The world’s leading airlines and aviation bodies have joined forces to push for the development and commercialisation of biofuels in aviation.
With advice from the World Wildlife Fund and National Resources Defence Council (NRDC), the Sustainable Aviation Fuel Users Group is backed by industry supporters including Boeing, Air New Zealand, Japan Airlines, Air France, KLM, SAS and Virgin Atlantic Airways.
The group, which represents about 15 per cent of commercial aviation fuel demand, aims to enable the commercial use of renewable fuel sources to cut emissions and lessen the sector’s exposure to oil price volatility.
All group members have subscribed to a sustainability pledge, which states that any sustainable biofuel must perform as well as, or better than, kerosene-based fuel, with a smaller carbon lifecycle. The members also pledged to consider only renewable fuel sources that minimise biodiversity impacts.
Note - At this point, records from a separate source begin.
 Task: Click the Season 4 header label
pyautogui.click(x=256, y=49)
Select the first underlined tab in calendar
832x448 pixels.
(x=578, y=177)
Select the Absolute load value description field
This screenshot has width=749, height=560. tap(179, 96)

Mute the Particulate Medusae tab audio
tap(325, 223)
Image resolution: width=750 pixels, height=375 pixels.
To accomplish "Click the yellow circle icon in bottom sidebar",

“This is a tremendous opportunity for leading airlines…to help commercial aviation take control of its future fuel supply in terms of origin, sustainability and environmental impacts,” said Billy Glover, managing director of Environmental Strategy for Boeing Commercial Airplanes.
“The number one priority going forward is to complete thorough assessments of sustainable plant sources, harvesting and economic impacts, and processing technologies that can help achieve that goal.”
Assistant Professor Rob Bailis of Yale University and the NRDC will conduct two initial research projects, assessing the sustainability of jatropha curcas and algae as fuel solutions.
“This taskforce comes at just the right time to help airlines cut costs and decrease their greenhouse gas emissions,” said NRDC senior attorney Liz Barratt-Brown.
“If done right, sustainable biofuels could lower the airlines’ carbon footprint at a time when all industries need to be moving away from fuels with high levels of greenhouse gas emissions, especially high carbon tar sands and liquid coal.”